▶ **WHAT IS BEING ASKED**:
In the listing below, reproduce the part that opens with the line containing "Click the Brutalismbot app logo" and closes with the line containing "The width and", with "column header" replaced by "heading" and everything else unchanged.

═════ EXERCISE INPUTS ═════

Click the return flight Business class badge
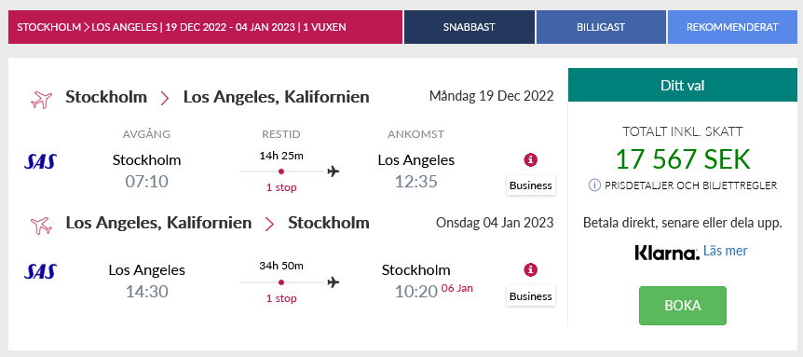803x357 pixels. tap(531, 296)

═════
═════ EXERCISE INPUTS ═════

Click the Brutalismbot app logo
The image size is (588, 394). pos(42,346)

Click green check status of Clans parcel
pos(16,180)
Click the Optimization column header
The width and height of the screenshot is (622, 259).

═════

▶ **FINISHED EXERCISE**:
Click the Brutalismbot app logo
The image size is (588, 394). pos(42,346)

Click green check status of Clans parcel
pos(16,180)
Click the Optimization heading
The width and height of the screenshot is (622, 259).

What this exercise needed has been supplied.